__AIM OF THE TASK__. What you write must be the lines from the one holding "Instruction: Open the" through the final line of the records below, reproduced exactly, minus the pictures.

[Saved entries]
-.-.-

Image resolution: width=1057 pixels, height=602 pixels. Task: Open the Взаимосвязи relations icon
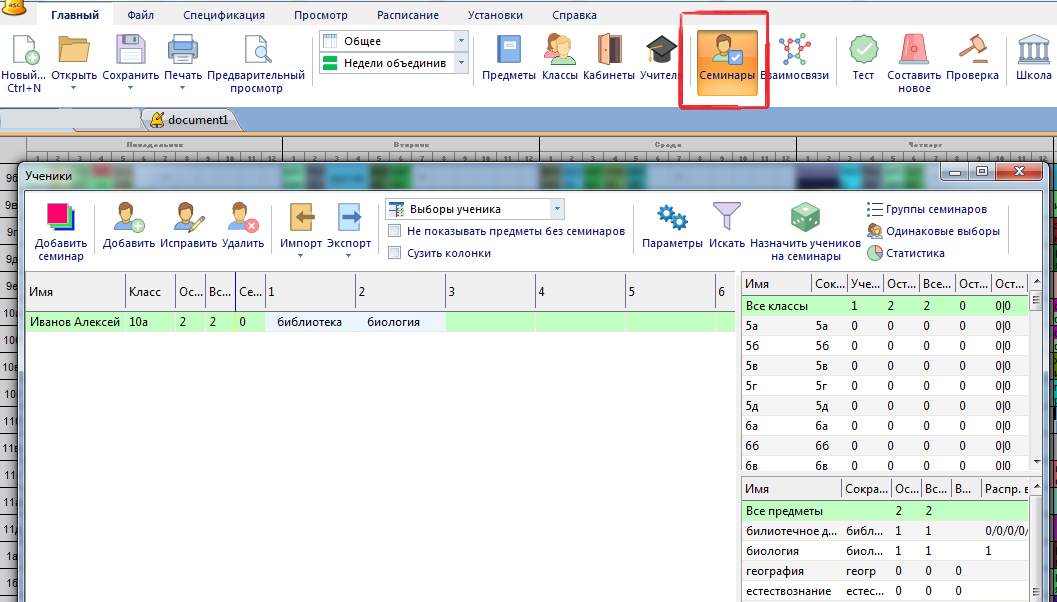point(794,50)
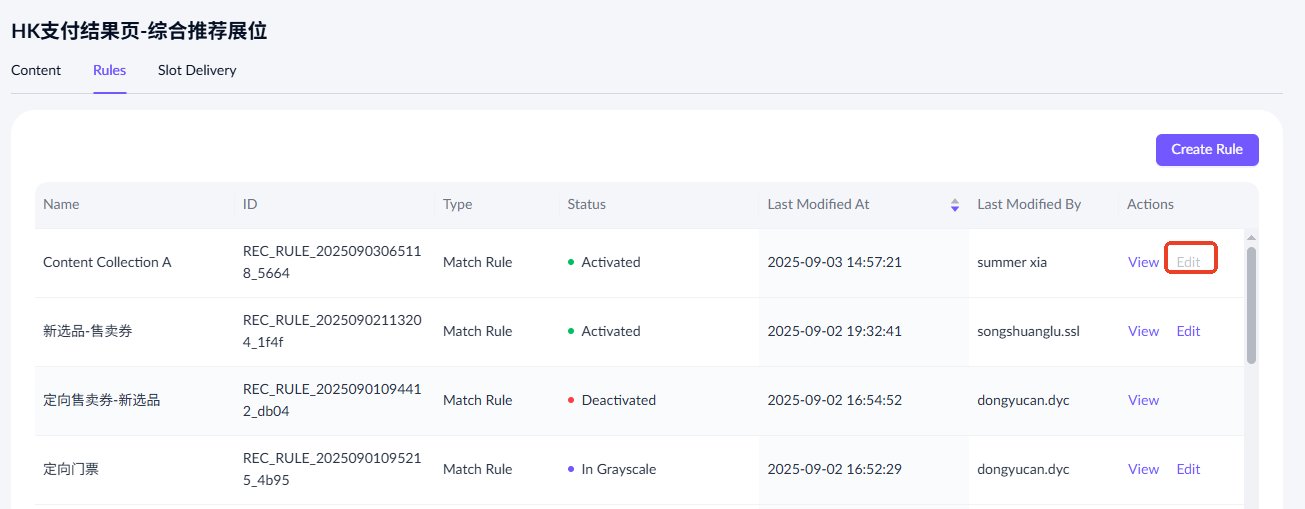Image resolution: width=1305 pixels, height=509 pixels.
Task: Edit the 新选品-售卖券 rule
Action: [x=1188, y=331]
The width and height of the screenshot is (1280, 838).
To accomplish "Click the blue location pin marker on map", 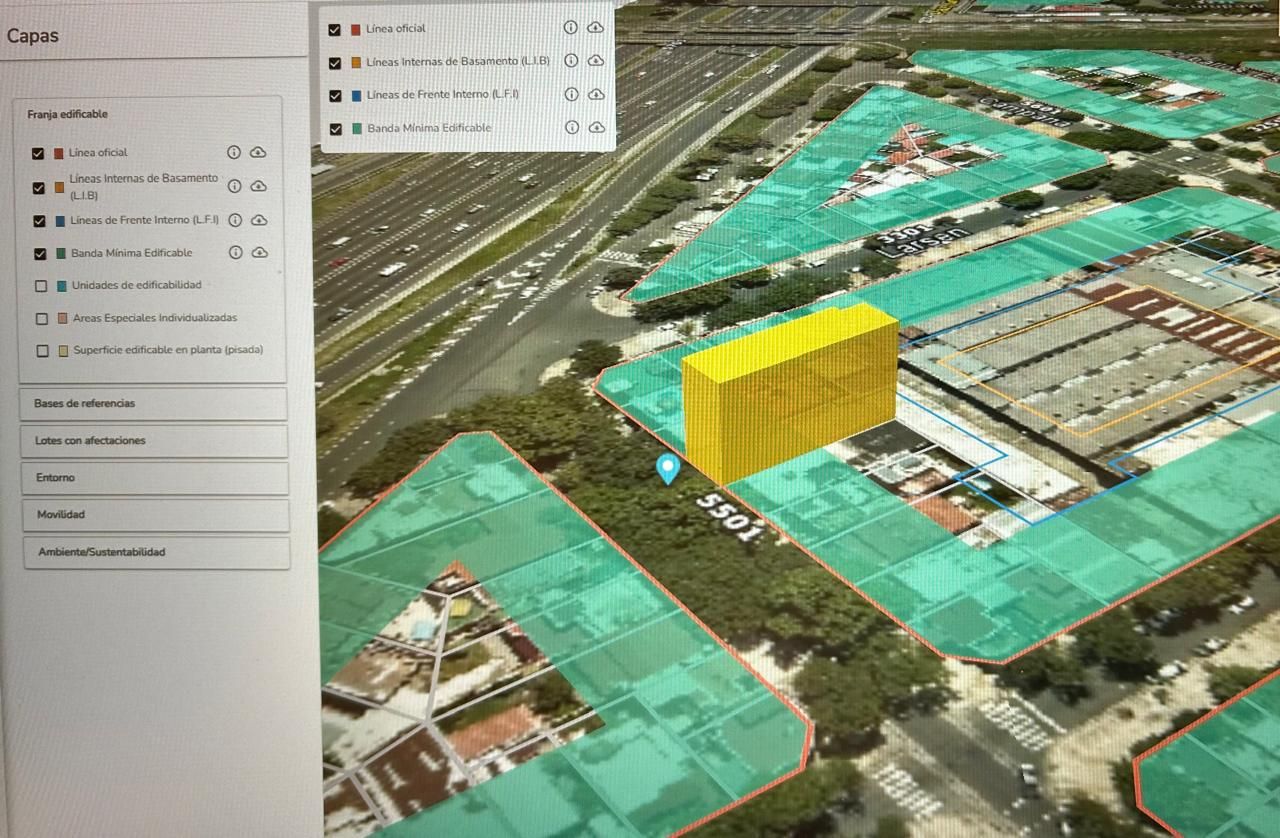I will coord(667,467).
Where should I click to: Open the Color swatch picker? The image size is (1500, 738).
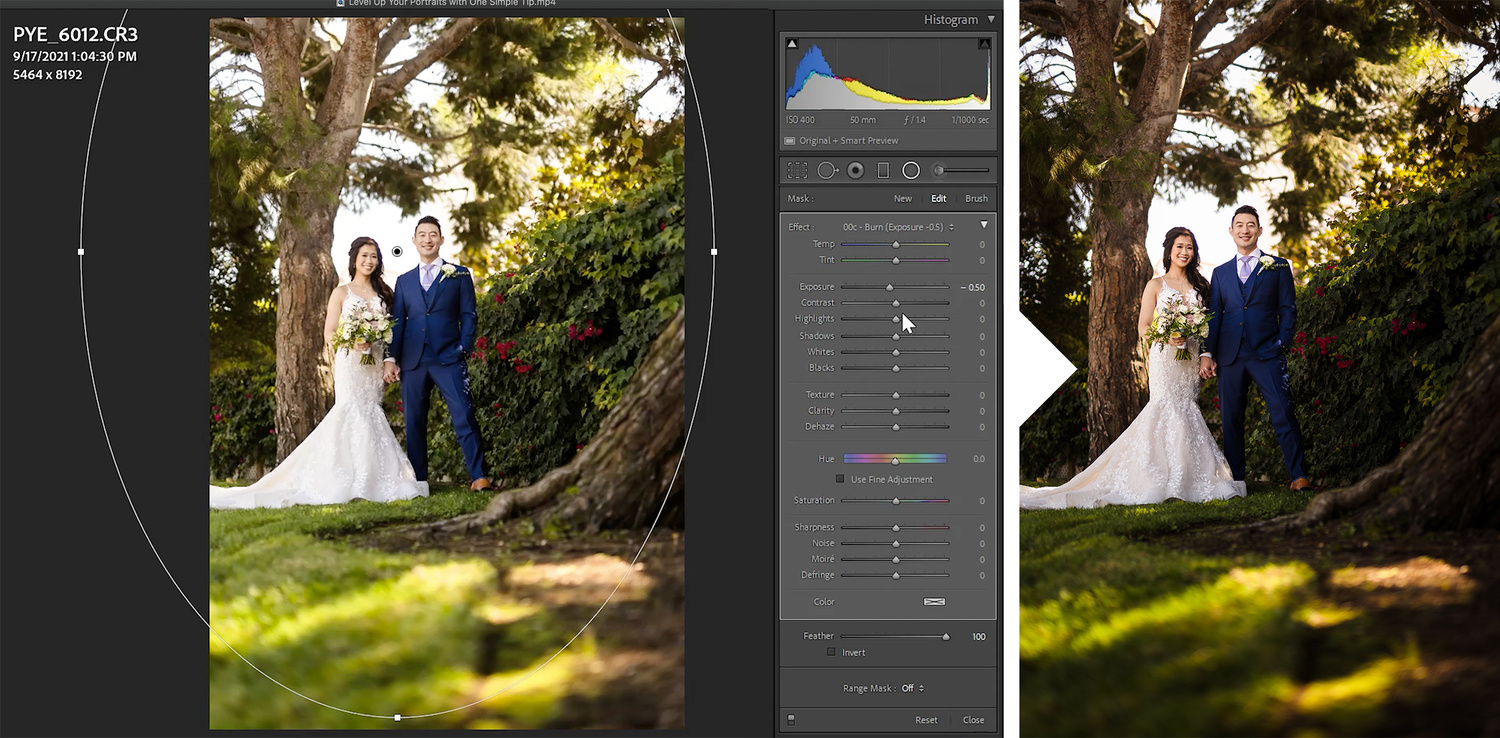[934, 602]
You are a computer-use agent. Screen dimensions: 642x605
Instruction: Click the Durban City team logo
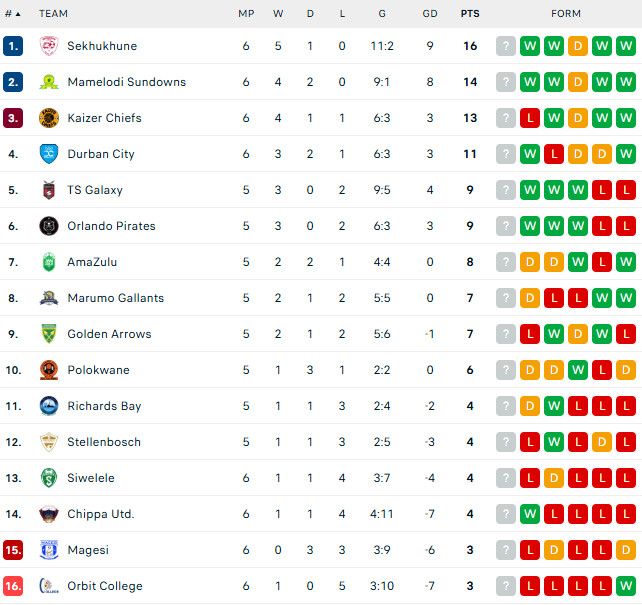pos(48,154)
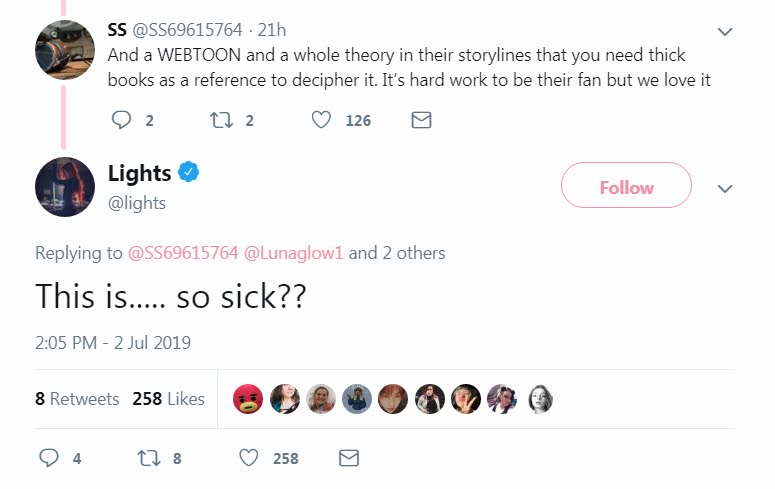Reply to Lights' tweet
This screenshot has height=489, width=775.
[x=48, y=458]
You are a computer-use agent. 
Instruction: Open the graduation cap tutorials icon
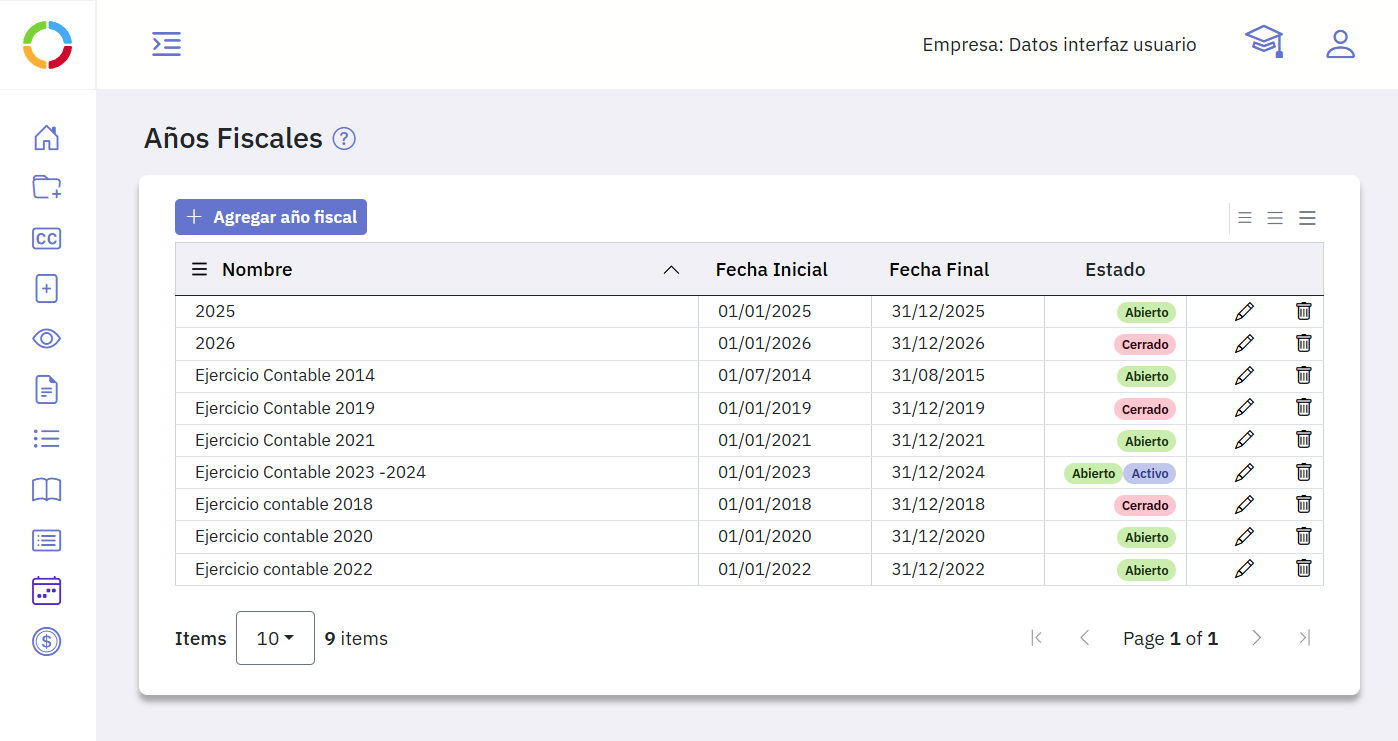pos(1263,42)
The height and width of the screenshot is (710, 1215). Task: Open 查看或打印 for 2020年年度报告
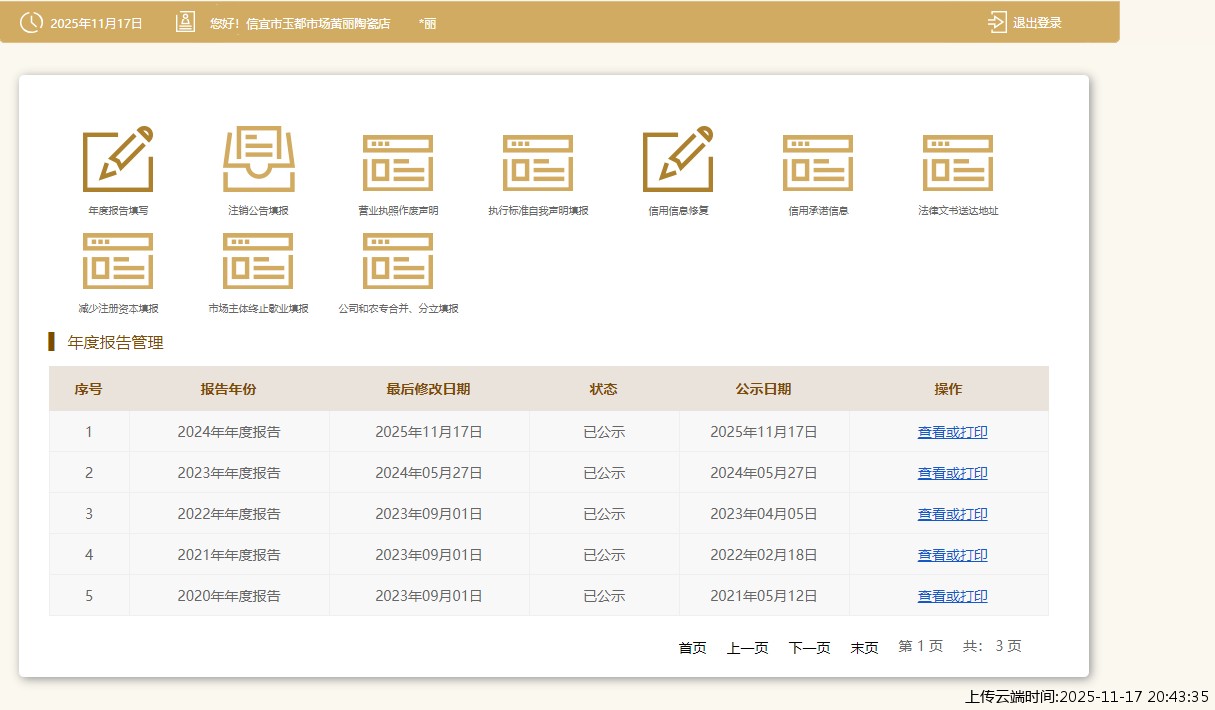tap(952, 596)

-.-.-

__OUTPUT BELOW__.
Instruction: Open the graduation cap tutorials icon
pos(1263,42)
The height and width of the screenshot is (710, 1215). Task: Open 查看或打印 for 2020年年度报告
tap(952, 596)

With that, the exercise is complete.